Owen Jones (1809-1874), Architect and Designer (design for a mosaic in the Museum)

Design
1874 (painted)
Artist/Maker
Place of origin

Profile portrait of Owen Jones in a dark suit.


Object details

Categories
Object type
TitleOwen Jones (1809-1874), Architect and Designer (design for a mosaic in the Museum)
Materials and techniques
Oil on canvas
Brief description
Reuben Townroe, design for mosaic portrait of Owen Jones in V&A Oriental Courts. 1874. Oil painting.
Physical description
Profile portrait of Owen Jones in a dark suit.
Dimensions
  • Estimate height: 104.5in
  • Estimate width: 34.5in
Dimensions taken from Summary catalogue of British Paintings, Victoria and Albert Museum, 1973
Style
Object history
This is a preparatory study for a mosaic portrait commissioned in 1874 for the east cloister of the South Kensington Museum as a memorial to Jones.

Historical significance: Reuben Townroe (1835-1911) was one of Godfrey Sykes's principal assistants in the decoration of the South Kensington Museum. After Sykes's early death in 1866, Townroe and James Gamble were appointed to succeed him in planning and executing further decorative schemes.

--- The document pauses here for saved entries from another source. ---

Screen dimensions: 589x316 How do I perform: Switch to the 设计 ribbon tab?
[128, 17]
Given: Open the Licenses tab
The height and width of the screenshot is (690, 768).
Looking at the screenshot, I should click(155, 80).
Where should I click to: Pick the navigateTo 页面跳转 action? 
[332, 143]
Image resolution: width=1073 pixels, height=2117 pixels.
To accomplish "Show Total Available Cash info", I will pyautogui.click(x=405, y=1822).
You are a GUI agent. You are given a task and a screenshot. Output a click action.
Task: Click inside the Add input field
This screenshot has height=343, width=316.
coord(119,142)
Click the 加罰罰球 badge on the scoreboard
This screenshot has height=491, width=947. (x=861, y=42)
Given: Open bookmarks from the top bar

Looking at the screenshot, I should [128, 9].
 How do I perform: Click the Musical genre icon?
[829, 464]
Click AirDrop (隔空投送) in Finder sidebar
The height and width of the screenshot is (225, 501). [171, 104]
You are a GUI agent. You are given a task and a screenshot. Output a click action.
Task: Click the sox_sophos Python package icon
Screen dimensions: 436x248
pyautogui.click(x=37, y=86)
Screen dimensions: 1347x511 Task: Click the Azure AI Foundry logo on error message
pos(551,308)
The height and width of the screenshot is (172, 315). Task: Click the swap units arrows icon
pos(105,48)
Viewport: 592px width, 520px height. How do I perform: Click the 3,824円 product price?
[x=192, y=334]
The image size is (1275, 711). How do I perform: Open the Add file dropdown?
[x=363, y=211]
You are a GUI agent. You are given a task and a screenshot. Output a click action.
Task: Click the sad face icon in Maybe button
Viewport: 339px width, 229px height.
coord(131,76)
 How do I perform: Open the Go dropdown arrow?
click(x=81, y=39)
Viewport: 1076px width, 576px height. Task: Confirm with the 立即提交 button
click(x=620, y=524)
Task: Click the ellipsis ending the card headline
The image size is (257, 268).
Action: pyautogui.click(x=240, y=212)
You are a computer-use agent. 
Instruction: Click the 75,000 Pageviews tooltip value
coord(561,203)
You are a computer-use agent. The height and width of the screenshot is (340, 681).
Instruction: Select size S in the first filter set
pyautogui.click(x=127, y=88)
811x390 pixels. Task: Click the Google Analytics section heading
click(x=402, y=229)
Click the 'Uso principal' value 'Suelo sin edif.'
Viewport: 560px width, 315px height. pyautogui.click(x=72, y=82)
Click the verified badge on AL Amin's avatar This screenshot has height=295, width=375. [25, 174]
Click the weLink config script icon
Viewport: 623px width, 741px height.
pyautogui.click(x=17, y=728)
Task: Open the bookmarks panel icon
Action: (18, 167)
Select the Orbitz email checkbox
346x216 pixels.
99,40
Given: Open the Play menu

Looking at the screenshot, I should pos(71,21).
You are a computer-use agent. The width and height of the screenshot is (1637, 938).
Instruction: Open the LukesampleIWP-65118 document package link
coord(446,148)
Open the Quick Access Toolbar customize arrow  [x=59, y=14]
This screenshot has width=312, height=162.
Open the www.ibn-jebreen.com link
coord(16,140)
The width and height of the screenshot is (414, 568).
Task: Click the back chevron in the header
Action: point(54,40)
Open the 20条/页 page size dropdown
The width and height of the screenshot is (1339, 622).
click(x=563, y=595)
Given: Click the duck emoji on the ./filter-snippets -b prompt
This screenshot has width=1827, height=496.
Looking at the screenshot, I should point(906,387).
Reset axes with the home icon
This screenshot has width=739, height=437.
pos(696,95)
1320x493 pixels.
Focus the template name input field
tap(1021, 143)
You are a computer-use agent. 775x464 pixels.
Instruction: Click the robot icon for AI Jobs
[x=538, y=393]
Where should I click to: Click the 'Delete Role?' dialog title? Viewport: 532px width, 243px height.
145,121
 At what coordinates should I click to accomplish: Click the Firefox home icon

Owen Jones (1809-1874)was one of the most influential design theorists of the 19th century. He had provided the colour scheme for the interior of the Great Exhibition building. His book The Grammar of Ornament (1856), lavishly illustrated with colour lithographs, became a standard work. In 1863 Jones was asked by Henry Cole to devise the decorative scheme for the series of galleries known as the Oriental Courts, which comprised two galleries: an Indian Court and a Chinese and Japanese Court.

After Jones's death, a mosaic portrait was commissioned as a memorial, which was placed on the south wall of the east cloister which Jones had decorated. The mosaic, designed by Townroe, was subsequently removed and has now disappeared; the current work is the full-scale preparatory oil study for it. In its shape and general conception it alluded to the 'Kensington Valhalla' portrait mosaic sequence of the great representatives of Western art from antiquity onwards, which had been commissioned in the 1860s for the South Court of the museum. As such it represented a great honour for Jones.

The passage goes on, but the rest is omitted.